» **Objective**
Reproduce the material verbatim, from the line containing "Given: Click the Isabel Marant 女士托特包 title" through the line containing "should pyautogui.click(x=426, y=19).", including both of those lines.

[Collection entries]

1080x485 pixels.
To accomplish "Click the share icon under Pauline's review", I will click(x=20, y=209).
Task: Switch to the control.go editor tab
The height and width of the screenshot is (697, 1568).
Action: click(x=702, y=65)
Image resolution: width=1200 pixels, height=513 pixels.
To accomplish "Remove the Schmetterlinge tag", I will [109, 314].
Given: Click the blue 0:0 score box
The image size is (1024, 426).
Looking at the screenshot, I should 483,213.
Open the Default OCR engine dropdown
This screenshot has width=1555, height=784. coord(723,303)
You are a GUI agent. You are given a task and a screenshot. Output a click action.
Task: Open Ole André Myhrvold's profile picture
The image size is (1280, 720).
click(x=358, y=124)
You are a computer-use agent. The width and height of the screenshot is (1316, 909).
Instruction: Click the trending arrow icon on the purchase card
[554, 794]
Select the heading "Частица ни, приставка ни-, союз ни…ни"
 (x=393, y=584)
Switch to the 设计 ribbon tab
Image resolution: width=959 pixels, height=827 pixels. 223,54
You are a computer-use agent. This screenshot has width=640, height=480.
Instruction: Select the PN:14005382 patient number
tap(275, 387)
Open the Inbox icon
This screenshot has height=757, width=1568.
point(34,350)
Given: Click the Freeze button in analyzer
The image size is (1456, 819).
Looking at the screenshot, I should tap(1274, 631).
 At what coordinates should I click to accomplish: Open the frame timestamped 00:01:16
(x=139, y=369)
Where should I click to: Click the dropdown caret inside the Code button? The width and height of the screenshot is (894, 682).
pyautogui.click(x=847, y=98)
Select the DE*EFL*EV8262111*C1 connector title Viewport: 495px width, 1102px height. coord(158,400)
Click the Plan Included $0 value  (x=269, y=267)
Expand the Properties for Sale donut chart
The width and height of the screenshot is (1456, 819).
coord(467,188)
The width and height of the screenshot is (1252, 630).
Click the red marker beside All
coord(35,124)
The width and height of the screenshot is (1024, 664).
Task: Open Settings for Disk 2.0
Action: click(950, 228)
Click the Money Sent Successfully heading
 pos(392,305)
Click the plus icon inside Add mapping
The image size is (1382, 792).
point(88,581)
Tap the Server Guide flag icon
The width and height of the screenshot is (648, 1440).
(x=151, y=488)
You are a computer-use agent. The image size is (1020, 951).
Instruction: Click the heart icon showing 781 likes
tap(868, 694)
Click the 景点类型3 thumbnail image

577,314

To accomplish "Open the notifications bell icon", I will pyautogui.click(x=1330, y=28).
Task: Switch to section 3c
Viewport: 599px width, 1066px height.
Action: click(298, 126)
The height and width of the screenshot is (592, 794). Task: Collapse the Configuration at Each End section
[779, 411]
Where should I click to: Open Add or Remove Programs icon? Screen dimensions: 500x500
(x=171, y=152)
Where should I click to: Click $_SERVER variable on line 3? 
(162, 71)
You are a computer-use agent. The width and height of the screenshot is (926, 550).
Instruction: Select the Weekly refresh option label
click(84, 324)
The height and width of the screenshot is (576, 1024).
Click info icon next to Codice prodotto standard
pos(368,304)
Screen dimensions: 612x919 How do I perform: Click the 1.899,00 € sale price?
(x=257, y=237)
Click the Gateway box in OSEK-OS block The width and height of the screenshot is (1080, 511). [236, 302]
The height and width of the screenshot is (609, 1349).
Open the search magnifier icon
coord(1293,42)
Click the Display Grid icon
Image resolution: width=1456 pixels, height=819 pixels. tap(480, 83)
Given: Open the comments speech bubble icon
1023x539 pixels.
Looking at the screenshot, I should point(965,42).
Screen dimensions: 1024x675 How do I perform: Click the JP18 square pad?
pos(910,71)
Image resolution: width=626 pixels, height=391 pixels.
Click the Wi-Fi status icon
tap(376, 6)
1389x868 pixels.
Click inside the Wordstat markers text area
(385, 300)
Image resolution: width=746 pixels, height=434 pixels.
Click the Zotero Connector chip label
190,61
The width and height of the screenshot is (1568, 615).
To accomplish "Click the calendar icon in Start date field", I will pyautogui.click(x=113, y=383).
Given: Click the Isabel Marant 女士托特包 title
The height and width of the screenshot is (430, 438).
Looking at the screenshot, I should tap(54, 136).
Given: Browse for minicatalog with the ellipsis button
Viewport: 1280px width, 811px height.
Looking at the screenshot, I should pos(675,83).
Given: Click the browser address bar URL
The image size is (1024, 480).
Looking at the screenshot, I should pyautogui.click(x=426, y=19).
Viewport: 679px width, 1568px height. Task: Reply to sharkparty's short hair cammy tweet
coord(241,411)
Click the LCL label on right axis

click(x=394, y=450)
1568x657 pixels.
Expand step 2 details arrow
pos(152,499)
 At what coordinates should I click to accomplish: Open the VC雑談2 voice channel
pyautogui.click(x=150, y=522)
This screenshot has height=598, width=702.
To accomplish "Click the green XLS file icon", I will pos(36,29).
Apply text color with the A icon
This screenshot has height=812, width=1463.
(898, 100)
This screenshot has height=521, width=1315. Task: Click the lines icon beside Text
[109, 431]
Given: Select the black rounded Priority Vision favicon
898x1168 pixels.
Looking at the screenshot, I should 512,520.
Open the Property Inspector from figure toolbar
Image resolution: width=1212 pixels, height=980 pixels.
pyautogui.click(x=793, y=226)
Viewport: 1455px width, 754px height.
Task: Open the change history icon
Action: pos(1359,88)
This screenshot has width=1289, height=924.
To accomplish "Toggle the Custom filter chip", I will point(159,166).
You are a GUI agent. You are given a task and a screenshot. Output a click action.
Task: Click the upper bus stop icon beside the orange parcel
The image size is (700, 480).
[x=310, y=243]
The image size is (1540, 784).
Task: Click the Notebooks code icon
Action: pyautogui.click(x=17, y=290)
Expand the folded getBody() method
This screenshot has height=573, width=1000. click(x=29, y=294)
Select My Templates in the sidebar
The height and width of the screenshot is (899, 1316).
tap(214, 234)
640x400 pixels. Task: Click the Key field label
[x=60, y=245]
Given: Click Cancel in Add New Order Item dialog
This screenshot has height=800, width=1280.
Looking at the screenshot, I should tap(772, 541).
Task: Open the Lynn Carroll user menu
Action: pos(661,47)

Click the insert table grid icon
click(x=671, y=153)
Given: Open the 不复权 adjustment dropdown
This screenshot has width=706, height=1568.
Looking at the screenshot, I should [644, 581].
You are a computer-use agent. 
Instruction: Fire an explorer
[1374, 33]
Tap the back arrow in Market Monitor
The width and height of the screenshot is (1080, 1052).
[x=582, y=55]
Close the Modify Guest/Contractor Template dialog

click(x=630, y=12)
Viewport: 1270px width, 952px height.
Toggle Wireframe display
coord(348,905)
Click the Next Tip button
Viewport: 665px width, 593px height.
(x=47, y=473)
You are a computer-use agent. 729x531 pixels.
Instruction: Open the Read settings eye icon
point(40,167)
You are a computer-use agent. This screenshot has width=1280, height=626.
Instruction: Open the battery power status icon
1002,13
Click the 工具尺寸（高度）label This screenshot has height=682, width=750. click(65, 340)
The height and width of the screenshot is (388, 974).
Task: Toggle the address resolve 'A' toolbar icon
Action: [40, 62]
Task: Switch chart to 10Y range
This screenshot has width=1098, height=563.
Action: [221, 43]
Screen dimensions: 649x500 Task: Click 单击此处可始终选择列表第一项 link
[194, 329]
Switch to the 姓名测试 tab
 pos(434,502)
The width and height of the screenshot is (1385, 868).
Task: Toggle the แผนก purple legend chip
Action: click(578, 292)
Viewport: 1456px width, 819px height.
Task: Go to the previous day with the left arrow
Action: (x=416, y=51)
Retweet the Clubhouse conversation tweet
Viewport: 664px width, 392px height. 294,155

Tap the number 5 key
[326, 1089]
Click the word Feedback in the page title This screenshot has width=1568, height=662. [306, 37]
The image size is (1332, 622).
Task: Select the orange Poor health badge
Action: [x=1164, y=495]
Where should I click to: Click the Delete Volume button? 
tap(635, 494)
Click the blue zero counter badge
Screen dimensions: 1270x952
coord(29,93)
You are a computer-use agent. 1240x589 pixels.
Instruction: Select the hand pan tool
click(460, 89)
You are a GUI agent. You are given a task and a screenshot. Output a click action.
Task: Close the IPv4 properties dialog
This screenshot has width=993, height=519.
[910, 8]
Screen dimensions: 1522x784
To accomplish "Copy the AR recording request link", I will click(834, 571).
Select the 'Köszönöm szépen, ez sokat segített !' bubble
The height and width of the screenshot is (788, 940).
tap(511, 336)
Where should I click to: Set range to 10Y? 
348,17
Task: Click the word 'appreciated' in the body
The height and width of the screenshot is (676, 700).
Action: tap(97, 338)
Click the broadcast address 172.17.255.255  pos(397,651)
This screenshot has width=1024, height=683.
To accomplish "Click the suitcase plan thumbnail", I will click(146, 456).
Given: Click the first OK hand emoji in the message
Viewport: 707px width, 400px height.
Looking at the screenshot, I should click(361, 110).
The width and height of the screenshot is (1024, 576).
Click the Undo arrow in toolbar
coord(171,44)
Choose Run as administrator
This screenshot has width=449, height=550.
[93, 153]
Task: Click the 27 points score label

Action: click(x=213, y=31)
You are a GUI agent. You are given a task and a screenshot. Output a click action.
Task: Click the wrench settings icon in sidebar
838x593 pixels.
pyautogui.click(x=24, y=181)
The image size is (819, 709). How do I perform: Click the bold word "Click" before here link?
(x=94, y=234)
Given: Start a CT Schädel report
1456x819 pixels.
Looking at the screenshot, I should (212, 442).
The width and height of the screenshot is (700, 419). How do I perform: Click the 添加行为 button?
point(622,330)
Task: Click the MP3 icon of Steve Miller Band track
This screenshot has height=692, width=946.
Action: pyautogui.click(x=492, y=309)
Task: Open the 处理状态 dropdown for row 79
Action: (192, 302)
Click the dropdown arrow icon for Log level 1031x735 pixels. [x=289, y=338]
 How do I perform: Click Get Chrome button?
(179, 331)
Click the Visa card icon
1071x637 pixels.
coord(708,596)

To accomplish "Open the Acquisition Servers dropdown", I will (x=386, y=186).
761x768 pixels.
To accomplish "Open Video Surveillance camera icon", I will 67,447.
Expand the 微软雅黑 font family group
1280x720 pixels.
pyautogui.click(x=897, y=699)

» **Final result**
Given: Click the Isabel Marant 女士托特包 title
The height and width of the screenshot is (430, 438).
Looking at the screenshot, I should tap(54, 136).
Given: Browse for minicatalog with the ellipsis button
Viewport: 1280px width, 811px height.
Looking at the screenshot, I should pos(675,83).
Given: Click the browser address bar URL
The image size is (1024, 480).
Looking at the screenshot, I should pyautogui.click(x=426, y=19).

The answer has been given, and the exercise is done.